Comments Page - InfluxDB 3 Open Source Now in Public Alpha Under MIT/Apache 2 License

« Back InfluxDB 3 Open Source Now in Public Alpha Under MIT/Apache 2 Licenseinfluxdata.comSubmitted by otoolep 6 months ago

pauldix 6 months ago
Post author, cofounder and creator of InfluxDB here. Happy to answer questions in this thread.
I'm guessing there will be questions about the 72 hour limit. There are two things we're looking at:
First, we're considering giving a free tier for at home and hobbyist usage of Enterprise, which doesn't have this limitation. So this would be kind of like what Tailscale does giving a free usage plan for their commercial software.
Second, for Core, the open source build, we're working on an update that will let it query any 72 hour window of historical data. Right now it doesn't evict data, it all still exists on disk or object storage as Parquet files, but we remove the metadata information from RAM to keep things optimized for the most recent 72 hours.
When the update is done, you'll be able to write and query for any period of time. But an individual query will be limited to a 72 hour time range. This is a service protection mechanism because of how the data is organized.
A file gets created for every 10 minute block of time for each table. So 72 hours is 432 files, which is a lot of GET requests to S3 for a single query. We don't want to increase the range because of that. Multiple queries combining a longer range, or accessing the data from third-party clients is all still possible.

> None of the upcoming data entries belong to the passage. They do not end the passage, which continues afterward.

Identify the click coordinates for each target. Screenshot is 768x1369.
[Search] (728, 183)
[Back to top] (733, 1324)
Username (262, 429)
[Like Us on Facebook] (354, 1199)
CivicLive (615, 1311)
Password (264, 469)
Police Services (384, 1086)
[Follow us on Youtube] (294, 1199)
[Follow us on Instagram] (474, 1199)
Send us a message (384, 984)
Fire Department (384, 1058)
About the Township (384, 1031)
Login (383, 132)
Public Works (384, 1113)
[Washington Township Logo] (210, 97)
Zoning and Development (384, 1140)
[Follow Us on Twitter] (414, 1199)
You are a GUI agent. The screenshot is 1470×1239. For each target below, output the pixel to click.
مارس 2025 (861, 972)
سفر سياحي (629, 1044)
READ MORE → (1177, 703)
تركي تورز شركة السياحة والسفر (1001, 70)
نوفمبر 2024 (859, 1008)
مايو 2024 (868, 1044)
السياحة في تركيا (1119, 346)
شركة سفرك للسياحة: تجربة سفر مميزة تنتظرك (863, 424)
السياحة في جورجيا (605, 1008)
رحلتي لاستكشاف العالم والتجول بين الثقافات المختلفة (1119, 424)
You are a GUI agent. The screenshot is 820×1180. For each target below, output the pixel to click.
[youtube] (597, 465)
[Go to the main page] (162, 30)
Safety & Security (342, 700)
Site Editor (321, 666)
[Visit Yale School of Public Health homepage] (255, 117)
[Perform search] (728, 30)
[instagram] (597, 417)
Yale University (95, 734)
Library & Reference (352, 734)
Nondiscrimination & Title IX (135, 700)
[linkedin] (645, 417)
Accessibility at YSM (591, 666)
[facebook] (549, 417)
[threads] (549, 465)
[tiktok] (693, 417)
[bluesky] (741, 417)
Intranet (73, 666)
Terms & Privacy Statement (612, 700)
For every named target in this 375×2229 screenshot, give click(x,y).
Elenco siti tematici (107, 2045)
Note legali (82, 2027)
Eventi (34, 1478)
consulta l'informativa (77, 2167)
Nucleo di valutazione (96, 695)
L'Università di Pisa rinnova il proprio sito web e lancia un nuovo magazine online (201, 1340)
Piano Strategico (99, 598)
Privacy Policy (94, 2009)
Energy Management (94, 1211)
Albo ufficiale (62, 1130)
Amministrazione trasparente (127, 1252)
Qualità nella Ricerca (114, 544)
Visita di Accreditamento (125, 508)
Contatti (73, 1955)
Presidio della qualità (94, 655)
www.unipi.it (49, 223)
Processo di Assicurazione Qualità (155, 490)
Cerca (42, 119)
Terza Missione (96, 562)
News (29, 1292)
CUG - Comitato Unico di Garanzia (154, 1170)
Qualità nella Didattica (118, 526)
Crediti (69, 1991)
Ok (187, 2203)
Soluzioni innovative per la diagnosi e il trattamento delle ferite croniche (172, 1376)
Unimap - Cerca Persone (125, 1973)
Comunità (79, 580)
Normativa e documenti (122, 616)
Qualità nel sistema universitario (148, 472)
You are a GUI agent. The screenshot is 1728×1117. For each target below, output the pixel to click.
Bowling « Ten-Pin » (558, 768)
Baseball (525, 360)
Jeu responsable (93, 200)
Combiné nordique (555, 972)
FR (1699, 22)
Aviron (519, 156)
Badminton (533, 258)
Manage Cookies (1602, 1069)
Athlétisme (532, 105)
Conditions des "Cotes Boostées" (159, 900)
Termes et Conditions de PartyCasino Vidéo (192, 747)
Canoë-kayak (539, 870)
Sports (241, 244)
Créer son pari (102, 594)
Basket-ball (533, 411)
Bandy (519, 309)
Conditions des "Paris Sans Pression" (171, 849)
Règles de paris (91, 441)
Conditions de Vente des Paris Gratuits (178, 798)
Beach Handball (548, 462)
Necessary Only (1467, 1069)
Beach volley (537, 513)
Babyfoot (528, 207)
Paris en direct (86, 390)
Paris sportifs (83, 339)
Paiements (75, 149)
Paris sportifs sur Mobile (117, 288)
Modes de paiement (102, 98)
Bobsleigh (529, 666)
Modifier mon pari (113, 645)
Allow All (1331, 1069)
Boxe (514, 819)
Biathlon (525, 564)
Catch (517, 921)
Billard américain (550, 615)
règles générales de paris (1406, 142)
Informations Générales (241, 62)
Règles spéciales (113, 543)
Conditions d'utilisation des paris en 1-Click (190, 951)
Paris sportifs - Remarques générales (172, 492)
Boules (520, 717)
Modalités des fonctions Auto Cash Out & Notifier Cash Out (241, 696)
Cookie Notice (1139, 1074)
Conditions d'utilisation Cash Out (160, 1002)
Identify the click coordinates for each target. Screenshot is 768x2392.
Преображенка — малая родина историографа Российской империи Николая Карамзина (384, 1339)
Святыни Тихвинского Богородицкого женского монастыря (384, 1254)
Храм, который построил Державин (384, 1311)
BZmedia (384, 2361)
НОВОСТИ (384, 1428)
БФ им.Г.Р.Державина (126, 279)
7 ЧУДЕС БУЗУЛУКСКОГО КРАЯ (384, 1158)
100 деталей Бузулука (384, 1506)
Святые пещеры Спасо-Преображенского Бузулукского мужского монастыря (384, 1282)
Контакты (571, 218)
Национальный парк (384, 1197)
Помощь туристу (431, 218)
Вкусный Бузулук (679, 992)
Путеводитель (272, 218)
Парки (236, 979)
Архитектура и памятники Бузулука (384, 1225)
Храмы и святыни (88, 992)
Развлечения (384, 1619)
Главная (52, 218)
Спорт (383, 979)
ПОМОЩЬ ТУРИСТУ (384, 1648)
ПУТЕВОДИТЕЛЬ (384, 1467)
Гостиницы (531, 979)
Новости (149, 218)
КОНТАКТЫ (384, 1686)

In Enterprise, our commercial product, we have a compactor that collapses these files into larger time blocks that also creates an index that the query engine can use.
Doing it this way was a deliberate choice so that we could have a permissively license open source project separate from the commercial product. If we put the compactor into the open, we'd have to put it under a source available license to limit usage so that we can still sell the database.
Our hope is that there's still an audience of users that will find Core useful on its own, even without any commercial relationship with us. It's not a full historical TSDB, but it's not intended to be. It's meant to be a recent data engine that can collect, process, monitor, ship, and store data paired with a fast analytical query engine against the recent buffer (or recently persisted buffer).
Happy to answer any followup questions about this or the release generally.
- mendocinox 6 months ago
  I haven't used influxdb in a project yet, but I'm a fan of its capabilities!
  The core-enterprise dichotomy seems more or less the same as what scylla had until recently. Does influxdata have different considerations from scylla that will allow influxdb to remain open source in the long term?
  pauldix 6 months ago
  We're open core and have been since 2016. We've deliberately limited the scope of what the open source project is supposed to do. It should be great at this use case of collecting processing, storing, and querying recently buffered data.
  The commercial offering is the historical time series DB along with a bunch of other features around high availability, read replication, fine grained security, and the compaction engine which enables longer range queries and row level deletes.
  I think Scylla had most of their DB in the open and then a small slice of Enterprise functionality (although I'm not super familiar with their product line).
  Ideally, we'd have many open source users and even our commercial customers would use the open source in addition to the commercial offering.
  But ultimately, it's about finding a sustainable business model that keeps more software coming. We have a preference for permissive open source over source available. In my view, we may as well create freemium rather than source available.
  With this version of InfluxDB, we've been able to invest heavily into Apache projects that lie at the core of it: Arrow, DataFusion, Parquet, and the object store crate, which we developed and donated to the ASF.
  We'd like to continue that work because we think that a highly performant, modular, vectorized query engine (i.e. DataFusion) should be a free commodity that's widely available and widely contributed to.
- lacker 6 months ago
  It's a curious way to differentiate between the open source and paid versions, but I guess you have to pick something.
  The 72 hour thing is new with 3.0, right? What were the main differences in the 2.0 version between open source and paid versions?
  pauldix 6 months ago
  2.0 was single server. Our paid offering of that is a usage based cloud platform that’s highly available and managed.
- jwillp 6 months ago
  What is the minimum resident RAM size per individual active unique series? Or what's a typical RSS RAM size for 10 or 100 million unique active series? How does unlimited cardinality avoid RAM exhaustion in this version?
  pauldix 6 months ago
  Core doesn't index the metadata so it uses less RAM for higher cardinality data. However, if you have 100M series and you're writing to all of them at the same time, you're going to need some amount of RAM just to buffer it all up and then ship it off to storage as Parquet. The Enterprise product has a compactor that creates indexes as it goes, but those indexes are lighter weight than those in v1 and v2. Also, users can specify which columns they want to appear in those indexes, so they can leave out high cardinality ones if they want to save on RAM. In v3 you can brute force the query against high cardinality data, unlike v1 & v2, which would eat up a ton of RAM to do so.
- JSTrading 6 months ago
  Excellent! Keep up the great work.